We also believe that addressing TACS and HCW burnout will benefit the healthcare system as a whole. There is evidence that physician burnout and patient safety and mortality are inversely related [6567]. West and colleagues noted in their 2018 review on physician burnout that burned out physicians leave their jobs and increase costs to their employers in a myriad of ways [68]. Given that the COVID-19 pandemic exacerbated physician and HCW turnover [69, 70] and strained the finances of many hospitals [71], addressing physician burnout may improve patient outcomes, stabilize job losses, and reduce healthcare system costs in the long term.

A Call to Action

Burnout among TACS threatens our ability to provide quality care to patients, stunts professional longevity, and warps our sense of fulfillment and meaning in our work. Over the last decade there has been an increasing focus on improving wellness and mitigating burnout among HCWs, but with the arrival of COVID-19 in the USA in early 2020, it is clear that efforts to do so are failing to adequately address the problem. The current situation is unsustainable.

Awareness of the problem has seemingly reached a fever pitch. As we performed research to draft this manuscript, we noted that the pace of publication of articles on burnout among physicians and HCWs was fast and furious. The highest echelons of the US healthcare system have taken note — in an editorial published in the New England Journal of Medicine this summer, Dr.
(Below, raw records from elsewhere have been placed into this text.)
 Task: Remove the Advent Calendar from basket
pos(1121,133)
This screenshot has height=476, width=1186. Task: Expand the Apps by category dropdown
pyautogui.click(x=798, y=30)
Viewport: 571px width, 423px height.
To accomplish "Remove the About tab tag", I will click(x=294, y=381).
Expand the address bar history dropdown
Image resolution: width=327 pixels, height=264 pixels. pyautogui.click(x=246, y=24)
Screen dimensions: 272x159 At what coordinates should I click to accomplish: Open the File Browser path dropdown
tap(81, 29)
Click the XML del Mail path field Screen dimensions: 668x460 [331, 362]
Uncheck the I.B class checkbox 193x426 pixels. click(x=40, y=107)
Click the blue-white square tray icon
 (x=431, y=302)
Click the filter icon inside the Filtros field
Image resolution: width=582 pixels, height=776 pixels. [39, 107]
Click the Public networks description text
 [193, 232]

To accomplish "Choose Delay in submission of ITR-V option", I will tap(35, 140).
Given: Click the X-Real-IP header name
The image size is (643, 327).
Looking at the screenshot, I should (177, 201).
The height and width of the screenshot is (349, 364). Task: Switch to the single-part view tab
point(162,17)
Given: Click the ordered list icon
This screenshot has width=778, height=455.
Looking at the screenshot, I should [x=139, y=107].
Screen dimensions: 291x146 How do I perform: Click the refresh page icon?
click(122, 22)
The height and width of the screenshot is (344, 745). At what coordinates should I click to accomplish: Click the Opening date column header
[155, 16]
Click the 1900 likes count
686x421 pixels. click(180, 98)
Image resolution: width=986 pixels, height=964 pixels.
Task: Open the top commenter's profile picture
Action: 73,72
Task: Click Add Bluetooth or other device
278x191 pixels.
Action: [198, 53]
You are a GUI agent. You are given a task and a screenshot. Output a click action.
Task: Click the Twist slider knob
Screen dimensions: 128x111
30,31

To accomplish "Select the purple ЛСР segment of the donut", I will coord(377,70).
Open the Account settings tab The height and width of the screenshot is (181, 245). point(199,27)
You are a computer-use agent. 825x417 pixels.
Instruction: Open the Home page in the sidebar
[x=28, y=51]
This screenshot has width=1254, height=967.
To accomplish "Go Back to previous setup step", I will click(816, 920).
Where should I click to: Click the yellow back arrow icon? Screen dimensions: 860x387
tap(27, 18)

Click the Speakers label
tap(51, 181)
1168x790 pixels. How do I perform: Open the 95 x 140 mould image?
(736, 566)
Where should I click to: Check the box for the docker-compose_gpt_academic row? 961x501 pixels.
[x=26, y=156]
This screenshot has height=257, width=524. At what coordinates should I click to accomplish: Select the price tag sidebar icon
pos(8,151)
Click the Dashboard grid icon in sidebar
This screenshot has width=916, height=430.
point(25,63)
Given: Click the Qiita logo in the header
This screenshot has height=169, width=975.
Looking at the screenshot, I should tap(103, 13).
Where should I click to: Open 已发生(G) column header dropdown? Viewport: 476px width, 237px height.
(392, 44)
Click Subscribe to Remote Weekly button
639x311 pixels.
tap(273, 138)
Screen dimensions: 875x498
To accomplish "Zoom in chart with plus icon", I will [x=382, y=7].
Vivek Murthy, the surgeon general of the US, deplored “years of inaction” and implored “key stakeholders to step up and do their part.” [72••] Furthermore, he suggested that the federal government, accrediting bodies like the Joint Commission, and non-governmental organizations like the National Academy of Medicine have roles to play in ensuring that issues like burnout and HCW well-being become part of the national agenda, are evaluated and measured in a standardized manner, and are incorporated into accreditation standards.

Healthcare is one of the most highly regulated industries in the USA, and we are loath to add to the red tape, administrative requirements, and paperwork that burden our field. However, as noted by Dissanaike in her 2016 address to the Southwestern Surgical Congress, “drowning people can’t usually save themselves –by the time someone reaches this point, it requires an external intervention to prevent a tragedy.” [58] Dean and Tabbot wrote, “Physicians are smart, tough, durable, resourceful people. If there was a way to MacGyver themselves out of this situation by working harder, smarter, or differently, they would have done it already.” [63•] The things that we have done in the past to address and mitigate burnout ourselves and from within our workplaces and surgical organizations are not working. If we cannot fix the problem ourselves, then it is time for other agencies like Congress, the Department of Health and Human Services, and the Joint Commission to step in, much as the New York State Legislature intervened to pass new occupational safety laws after the catastrophic Triangle Shirtwaist Factory fire of 1911. [73] Amplifying a national focus on HCW burnout and codifying measures of burnout into regulatory standards are the next logical steps in addressing this urgent problem.

Conclusion

Burnout, along with PTSD and moral injury, was prevalent among TACS before the advent of the COVID-19 pandemic, which spread and exacerbated the problem. Solutions to burnout existed prior to the pandemic, and the long-term impact of initiatives designed to address pandemic-related burnout is yet to be determined. Addressing TACS and HCW burnout will improve working conditions and benefit other stakeholders in our healthcare system. We urge that national institutions address burnout from a regulatory standpoint to mandate change for the better.

Data Availability

Data sharing not applicable to this article as no datasets were generated or analyzed for the current study.

Declarations

Conflict of Interest

The authors declare no competing interests.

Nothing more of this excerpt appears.